MATERIALS PROVIDED ▸
□ □ □ □ □ □ □
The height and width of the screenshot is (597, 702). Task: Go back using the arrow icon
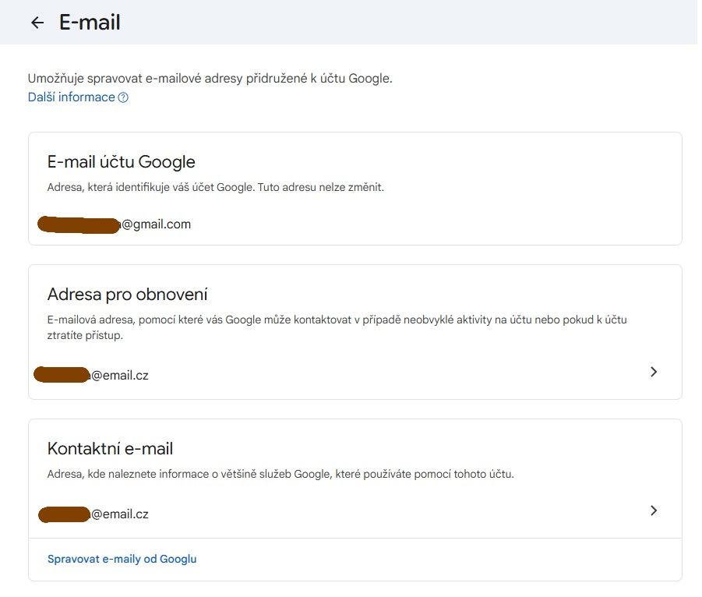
□ □ □ □ □ □ □
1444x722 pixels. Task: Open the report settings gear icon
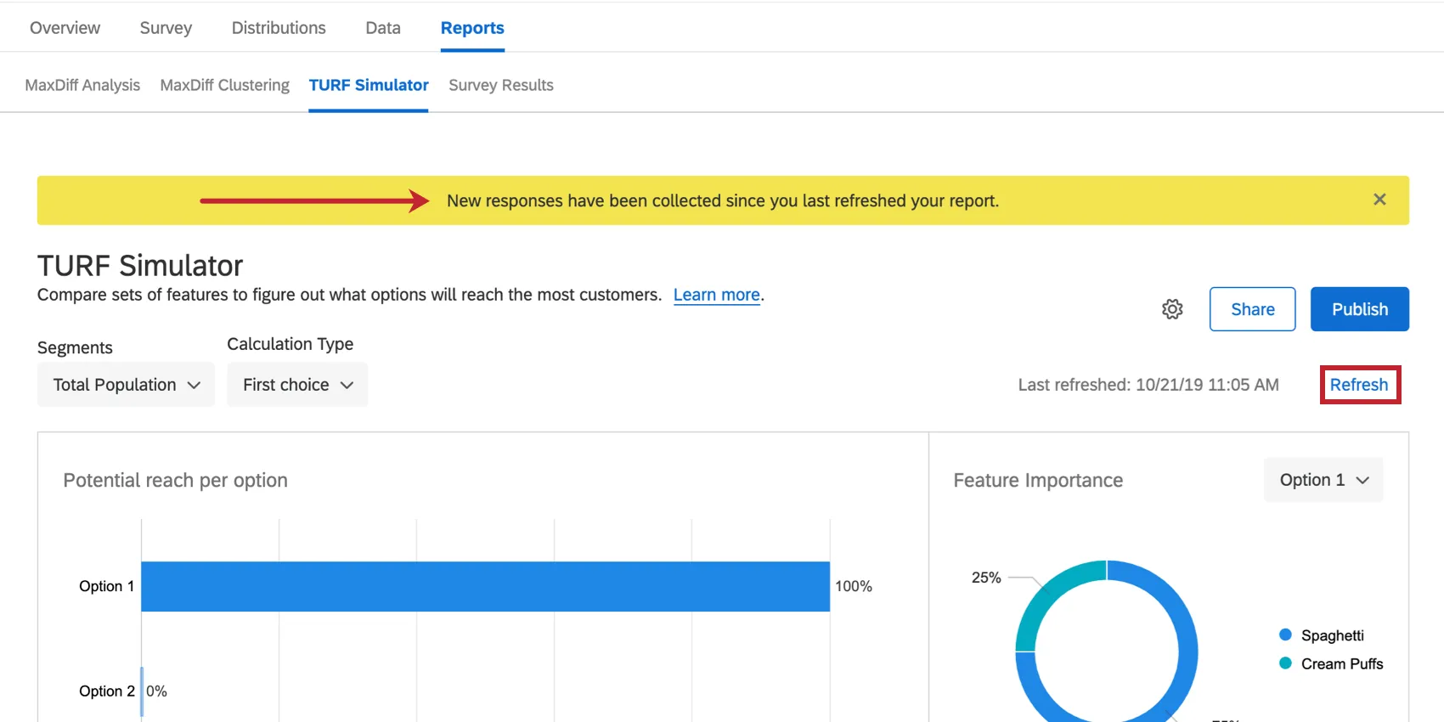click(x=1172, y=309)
□ □ □ □ □ □ □
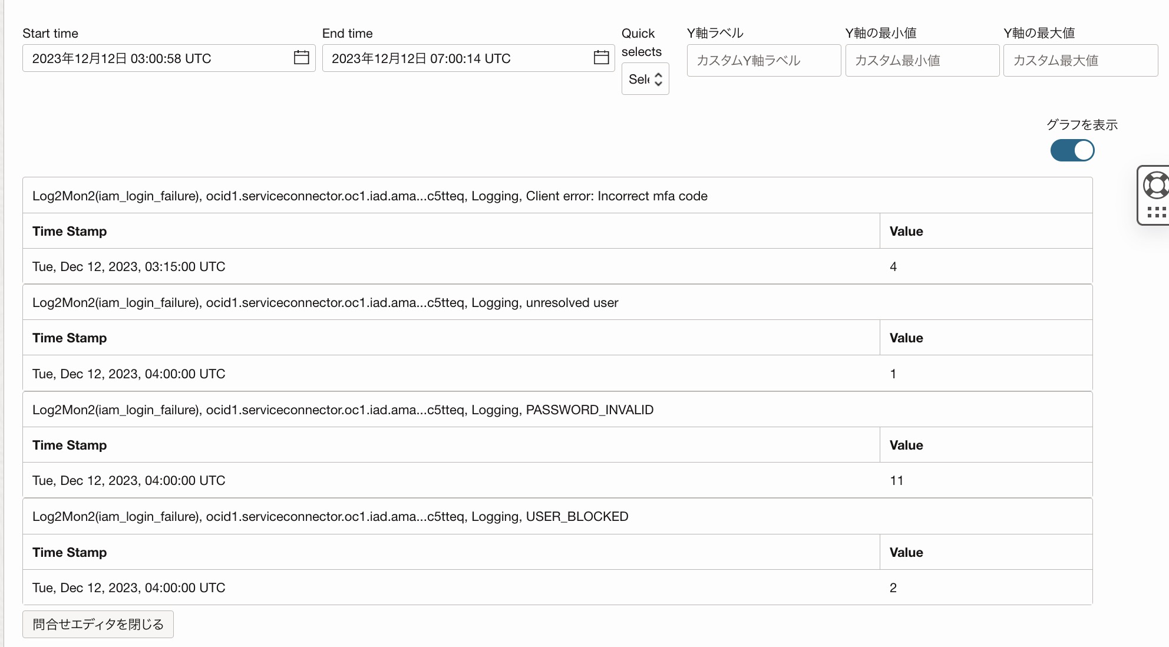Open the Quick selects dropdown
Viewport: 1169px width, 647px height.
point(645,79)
□ □ □ □ □ □ □
EXERCISE OBJECTIVE ▸ Quote the listing word for word, starting with the line that contains "Open the Quick selects dropdown" and continuing through the line that contains "point(645,79)", both included. Omit the pictures from your answer.

TASK ANSWER ▸
Open the Quick selects dropdown
Viewport: 1169px width, 647px height.
point(645,79)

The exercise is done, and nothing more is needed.